Stanford's Big Game victory over Cal belongs to McCaffrey


The Big Game shootout many expected materialized in the form of Stanford's Christian McCaffrey, who led the Cardinal to a 45-31 victory in the 119th renewal of its football rivalry with Cal on Saturday at Memorial Stadium.

Stanford (8-3 overall, 6-3 Pac-12) earned its seventh consecutive victory in the series and has maintained possession of The Axe since 2009. Sixth-year coach David Shaw, Stanford's Bradford M. Freeman Director of Football, still never has lost to the Golden Bears.

"It's special," Shaw said. "This is a great rivalry, a respectful rivalry. The bottom line is we get to have it for another year."

Much of the credit goes to McCaffrey. In the McCaffrey annals, Saturday's performance may have been his best. At the very least, it was the best rushing performance in Stanford history.

McCaffrey rushed for 284 yards on 31 carries and scored three touchdowns, including a 90-yarder in the third quarter that gave Stanford the momentum it needed to gap the Bears and take control of the game.

The rushing total broke his own school record of 243, against UCLA last year, and was a Big Game record as well. McCaffrey increased his season rushing total to 1,399 with two games left: a regular-season finale against visiting Rice next Saturday and a bowl game to be determined.

“It’s a huge honor for me. Its an honor I share with the O-line, the fullbacks, and the receivers," McCaffrey said. "Keller blocking down field, all those guys. Any type of accolade or anything like that isn’t just me. It takes all the guys out there and I am just really lucky and thankful I have those guys in front of me.”

With Stanford up 17-14 –- the Cardinal had trailed 14-7 in the second quarter -- McCaffrey scored the Cardinal's next three touchdowns, from 90, 11 and 1 yards.

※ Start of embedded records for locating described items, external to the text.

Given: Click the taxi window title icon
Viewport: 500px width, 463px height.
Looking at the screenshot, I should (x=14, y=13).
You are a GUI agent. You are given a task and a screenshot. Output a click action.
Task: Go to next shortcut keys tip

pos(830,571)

"We knew we wanted to run the ball," said Shaw, whose team gained 357 on the ground and 555 overall. "When the game got to the nitty-gritty we wanted to give it to No. 5."

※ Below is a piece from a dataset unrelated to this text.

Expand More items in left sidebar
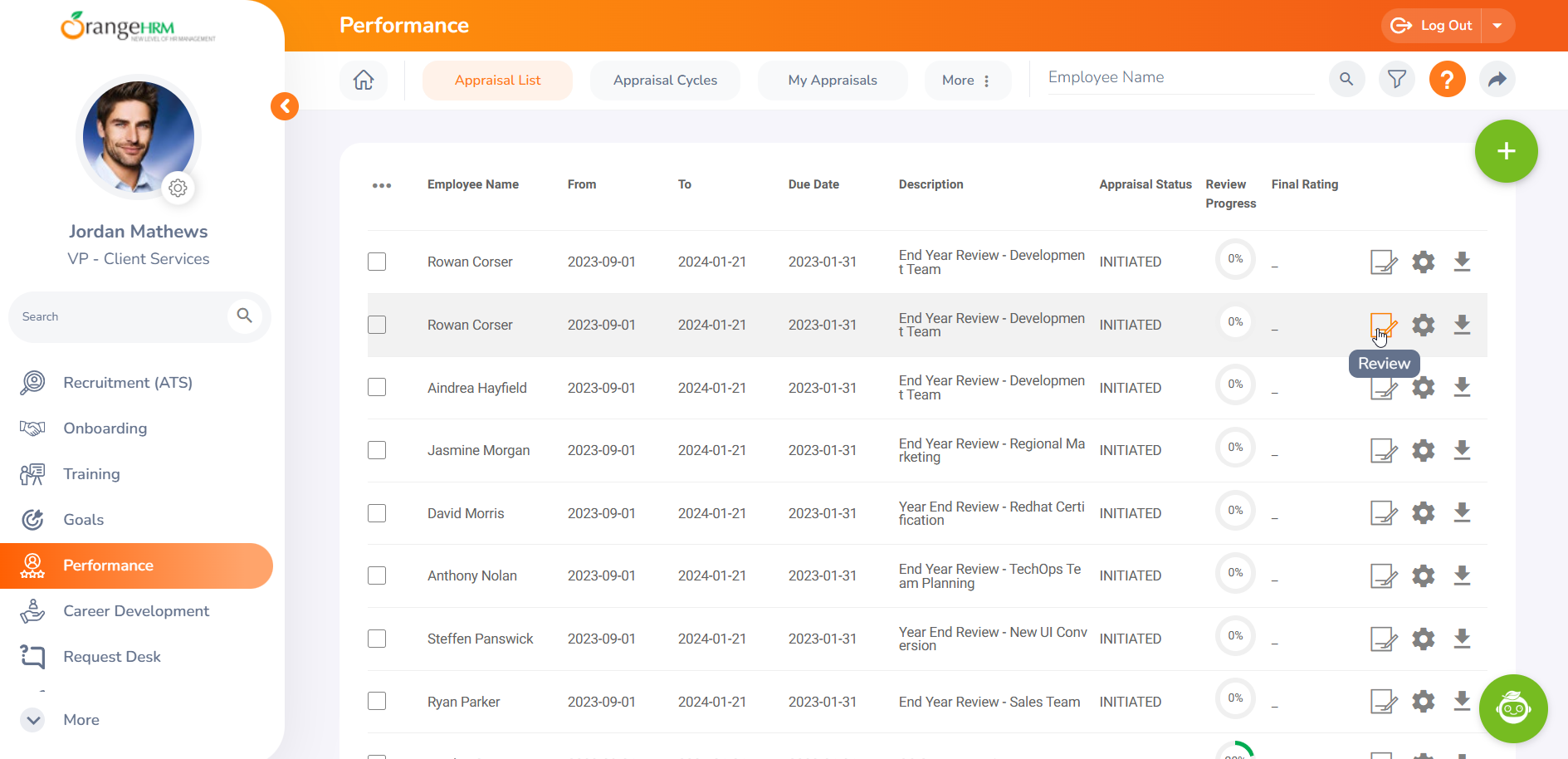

On Stanford's first series of the second half and pinned back at its own 3-yard line after a Cal punt, the Cardinal used two plays to bolt to a 24-14 lead. McCaffrey slammed up the middle, broke a tackle eight yards upfield, and outran the secondary to complete a coast-to-coast run.

“Its incredible. Every time he runs I want to turn around and watch him the second I hand it off," Chryst said. "I give a lot credit to the guys up front who pave the way for him.”

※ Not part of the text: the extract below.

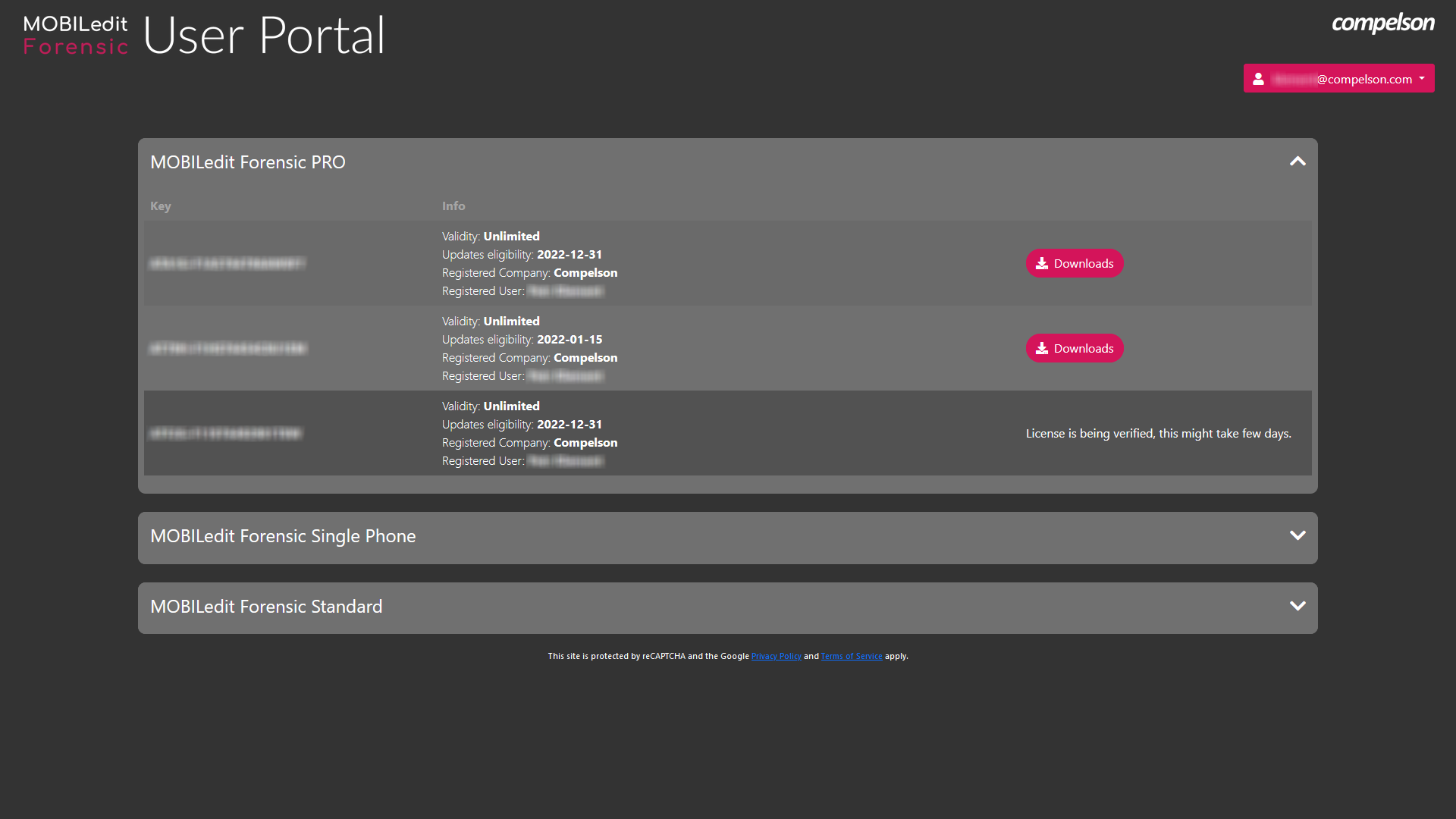Click the download icon on the second Downloads button

[1040, 348]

On the first five possessions of the second half, Stanford scored touchdowns on four of them, concluding with a nifty 30-yard pass from Keller Chryst to Trenton Irwin to take a 45-24 lead with 4:17 left in the game.

Chryst improved to 4-0 as a starter and may have had his best game yet. At this point, no one is criticizing the quarterback play and the Stanford offense has been rolling since the Cardinal began that four-game winning streak at Arizona, after previously dropping three of four to drop out of the Pac-12 North Division race.

Chryst completed 13 of 23 passes for 198 yards and threw two touchdown passes. He also ran 16 yards for Stanford's first touchdown and was the lead blocker on pitch to McCaffrey that picked up 36 yards. Of Chryst's passing yards, 104 of them went to JJ Arcega-Whiteside on four catches, including a 59-yarder that set up Stanford's final touchdown.

Cal receiver Chad Hansen bookended his night with touchdowns. He scored from 70 yards on Cal's first play from scrimmage on a short slant that gobbled up the defense. He also caught a 16-yarder from Davis Webb to cut the deficit to 45-31 with 3:01 left in the game.

Cal attempted an onsides kick, but it was covered by Stanford's Justin Reid and the Cardinal ran out the clock from there. Receiver Michael Rector and guard Johnny Caspers took the Axe from it's the Stanford Axe Committee, still locked in a staredown with their Cal counterparts, and held it up for all to see.

In the Stanford team room, there are photos on the wall of Stanford players holding the Axe after every Big Game victory. Another will be placed there shortly.